Computed tomography after chemotherapy A – regression of focal changes in liver is visible B – regression of metastases in lungs is visible.

Postoperative histopathological examination showed tumour, 26 mm in greatest diameter, encapsulated, with necrotic masses inside capsule. In the surroundings of the tumour necrotic focal change with similar morphology, without capsule was found. No viable tumour cells were found, in surrounding vessels necrotic masses embolisms were found. Morphology suggested cholangiocarcinoma (Figure 3, 4)

Figure 3
figure 3

Histopathological specimen of resected liver tumour, 200×. Necrotic masses embolism inside a portal vein branch.

Figure 4
figure 4

Histopathological specimen of resected liver tumour, 200×. Necrotic masses within the tumour.

After the operation patient received remaining two courses of chemotherapy. Adverse effects included mild leucopenia, thrombocytopenia (80000/μl), mild increase in alkaline phosphatase (200 U/l) and alopecia. Repeat CT scan in August 2004 showed regeneration of liver parenchyma, there was no sign of recurrence of the neoplasm. Control examinations 12, 18, 24 and 29 months after operation did not show any signs of recurrence.

Discussion

Resection is the preferred treatment in the management of CCC; patients with resected CCC are the only long-term survivors [58]. The precise results differ depending on tumour stage, general condition of the patient and non-operative method applied. Chemoembolization gives better results than systemic chemotherapy, however, in patients with disease as advanced as the described case it is not applicable. Patients with metastases are considered to have particularly poor prognosis, median survivals in such cases is below 8 months. [9]

Effectiveness of chemotherapy is unsatisfactory - less than 30% responses to treatment, usually it does not significantly improve the prognosis. Currently, phase III clinical trials using Gemcitabine had been conducted and collected data allows expecting more encouraging results. [911]

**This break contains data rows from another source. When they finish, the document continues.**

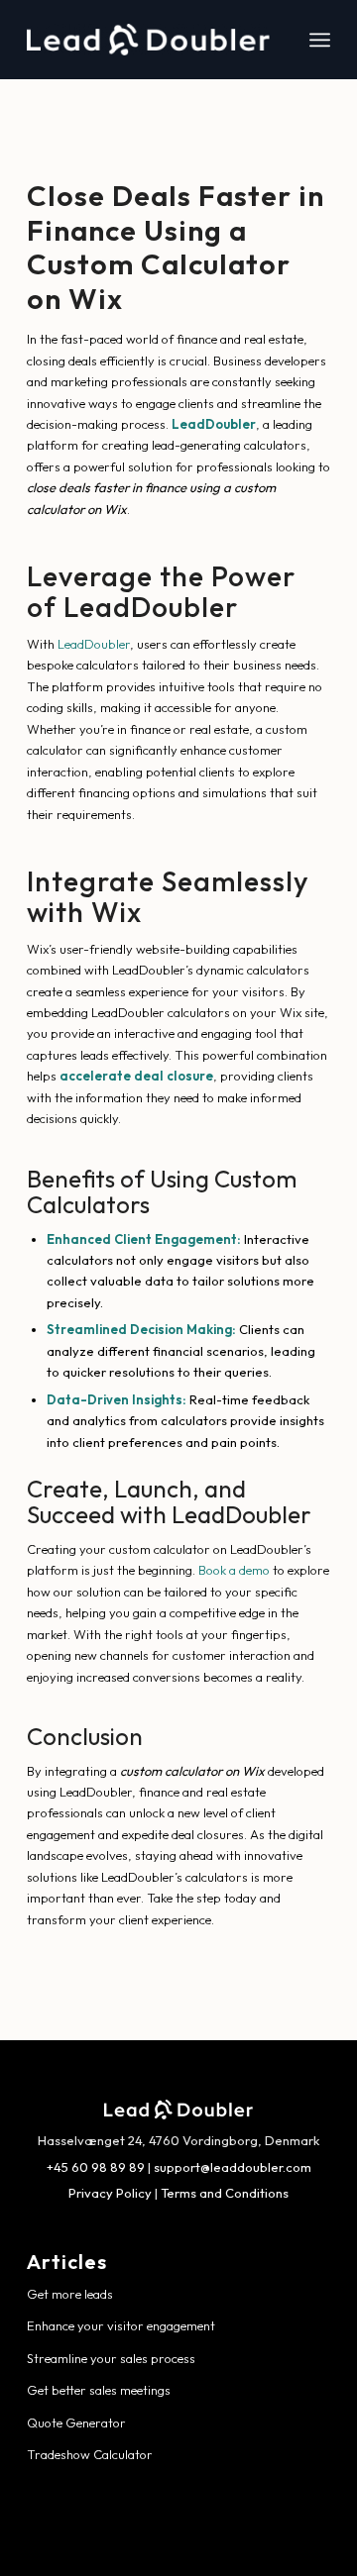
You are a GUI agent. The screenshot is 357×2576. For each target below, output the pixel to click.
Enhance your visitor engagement (121, 2325)
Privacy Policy (110, 2193)
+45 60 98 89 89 (96, 2167)
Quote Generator (76, 2422)
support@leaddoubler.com (232, 2167)
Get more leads (70, 2294)
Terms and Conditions (225, 2193)
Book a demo (234, 1570)
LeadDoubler (94, 644)
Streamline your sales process (111, 2358)
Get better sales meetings (99, 2390)
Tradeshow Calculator (90, 2454)
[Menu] (319, 39)
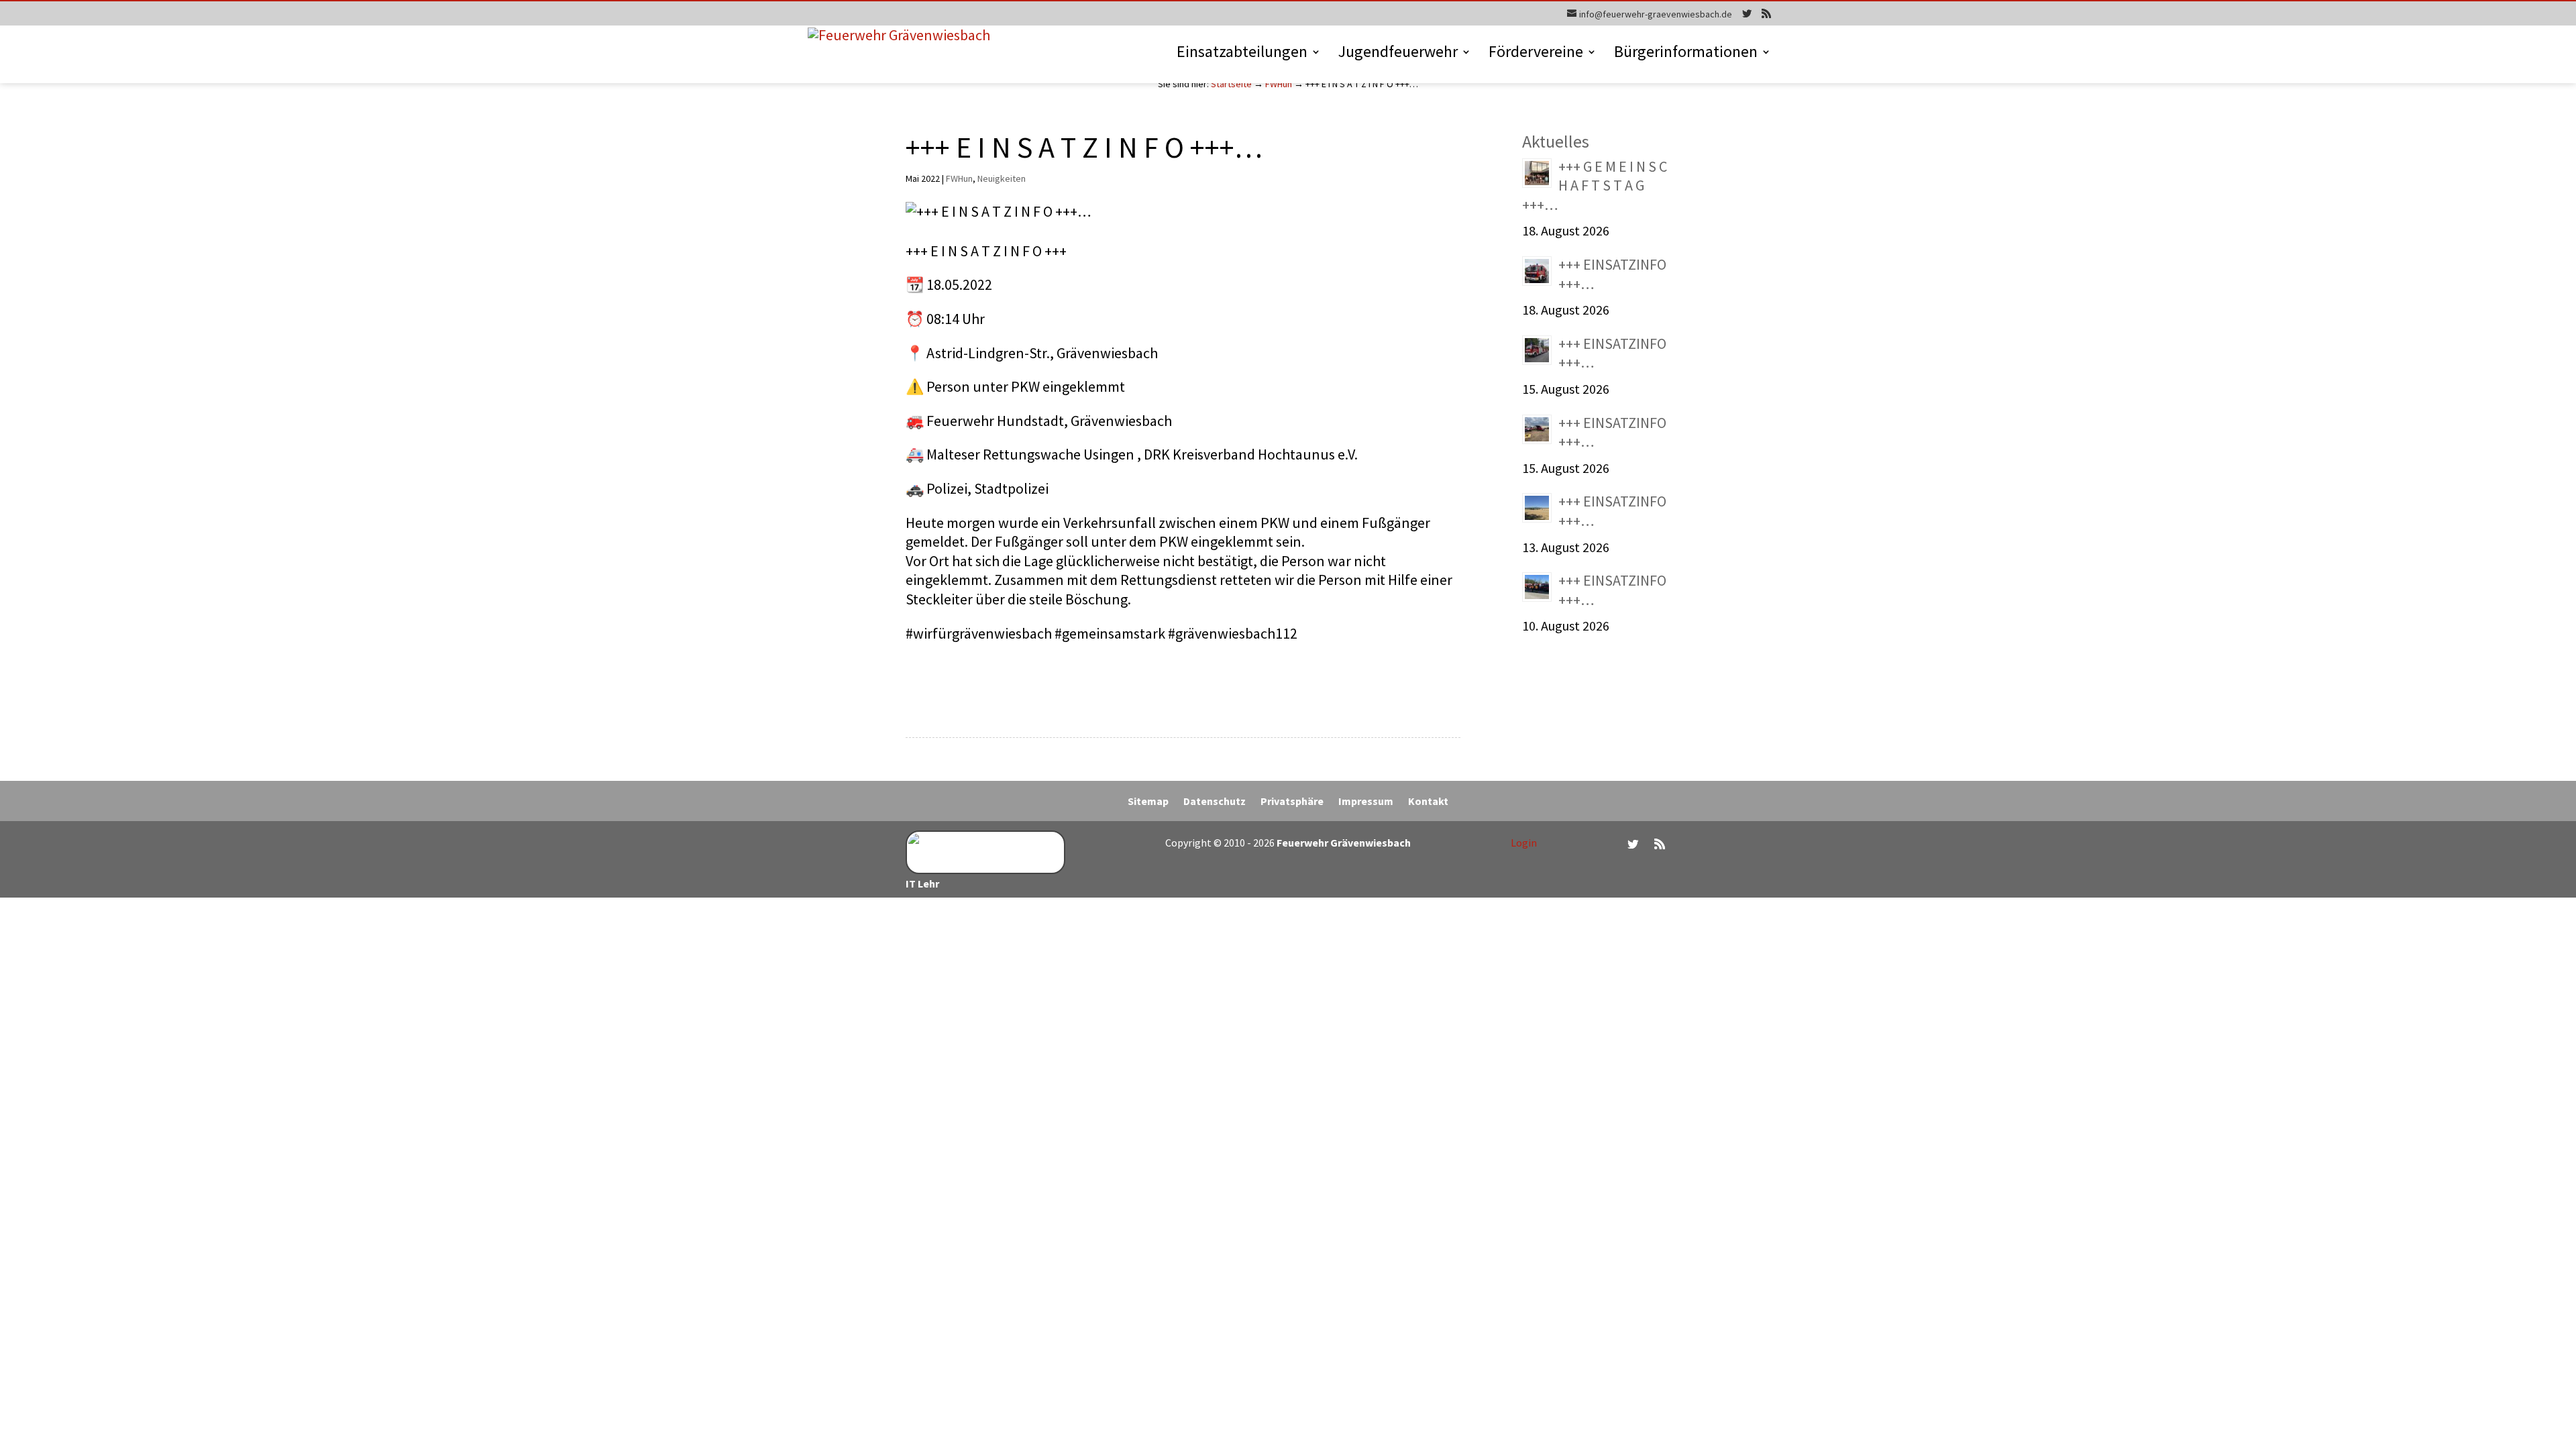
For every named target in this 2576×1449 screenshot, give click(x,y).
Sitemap (1148, 802)
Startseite (1231, 84)
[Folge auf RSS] (1659, 844)
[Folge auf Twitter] (1633, 844)
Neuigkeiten (1001, 178)
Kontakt (1428, 802)
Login (1524, 842)
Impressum (1365, 802)
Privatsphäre (1292, 802)
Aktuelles (1555, 141)
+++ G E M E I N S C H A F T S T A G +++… (1594, 185)
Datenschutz (1214, 802)
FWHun (1278, 84)
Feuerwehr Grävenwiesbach (1343, 842)
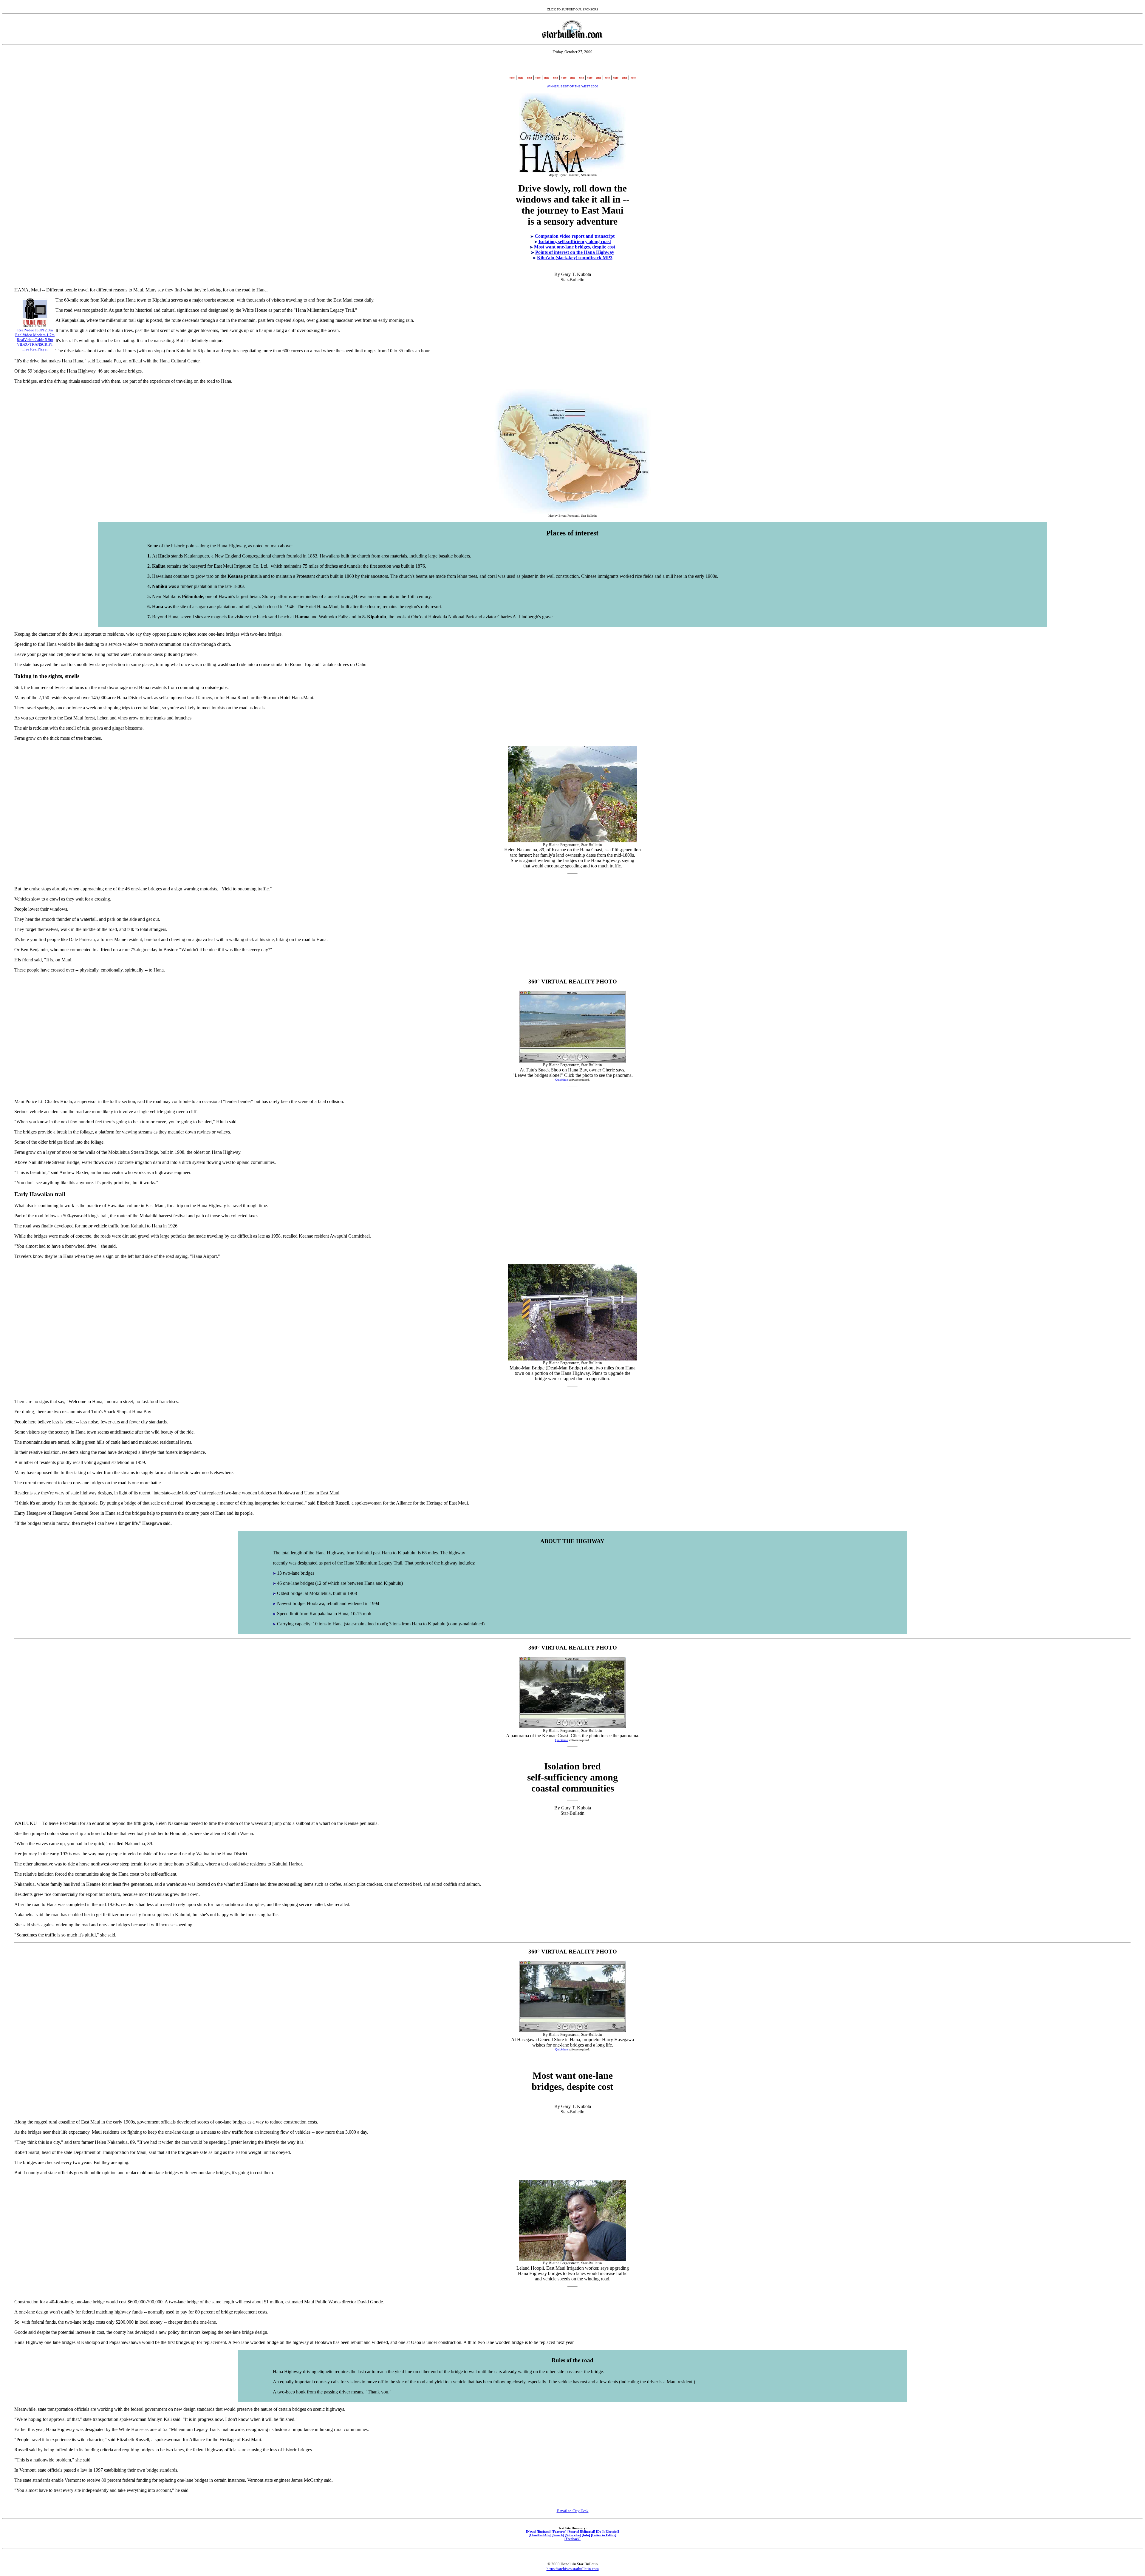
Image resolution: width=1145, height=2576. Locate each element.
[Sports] (573, 2531)
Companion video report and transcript (575, 236)
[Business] (544, 2531)
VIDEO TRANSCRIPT (35, 344)
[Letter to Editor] (603, 2535)
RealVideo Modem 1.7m (35, 335)
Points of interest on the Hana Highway (574, 252)
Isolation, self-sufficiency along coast (575, 241)
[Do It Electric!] (607, 2531)
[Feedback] (572, 2539)
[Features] (559, 2531)
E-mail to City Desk (573, 2511)
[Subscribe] (573, 2535)
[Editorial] (587, 2531)
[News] (531, 2531)
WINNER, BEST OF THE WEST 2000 (572, 86)
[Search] (558, 2535)
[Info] (586, 2535)
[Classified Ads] (540, 2535)
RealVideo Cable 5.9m (35, 339)
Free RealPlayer (35, 349)
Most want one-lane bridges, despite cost (574, 246)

Various chemotherapy regimes based on 5-FU in combination with cisplatin, interferon, and doxorubicin were reported to be active in CCC [1215]. Although chemotherapy regimens containing platinum analogs have reported higher response rates (20–40%), their toxicity is considerable, especially myelosuppression and gastrointestinal upset [16, 17]. PIAF regimen is reported to produce some dramatic anti tumour responses, yet it is uncertain if it can be indicated for all patients with cholangiocarcinoma because of its toxicity [18]. The case described presents advanced cholangiocarcinoma. Numerous focal changes in liver and metastases to lungs visible in computed tomography indicates that the process was highly advanced. TNM staging was T4 Nx M1 (IVb). Performing a curative resection was impossible in such an advanced stage. The chemotherapy regimen was chosen as a salvage treatment considering young age of the patient and advanced stage of the neoplasm. Systemic chemotherapy induced total remission of metastases in lungs and reduction of changes in liver to one tumour in right lobe, which allowed radical resection. It is uncertain why such a good response to chemotherapy occurred in case of tumour considered to be chemoresistant. PIAF regimen was relatively well tolerated by the patient, which can be attributed to his young age and good overall condition.

Necrosis was the only remaining focal change in liver along with presence of necrotic masses in portal vein branches around the tumour – this can be considered as a proof of chemotherapy effectiveness. Thirty months after operation patient is in good general condition and shows no sign of disease recurrence.

Conclusion

The unusually good response of the neoplasm to chemotherapy is worth reporting, especially because systemic chemotherapy is considered little or non effective in disseminated cholangiocellular carcinoma and there is still no established protocol for it. Although this chemotherapy regimen can not be recommended as a treatment in case of CCC basing on a single case report, this patient's response shows that therapy of an advanced CCC is possible. This case may suggest that the chemotherapy scheme described could be considered as a therapy option for certain patients with advanced cholangiocellular carcinoma, possibly young ones who are more likely to tolerate the toxicity of this regimen.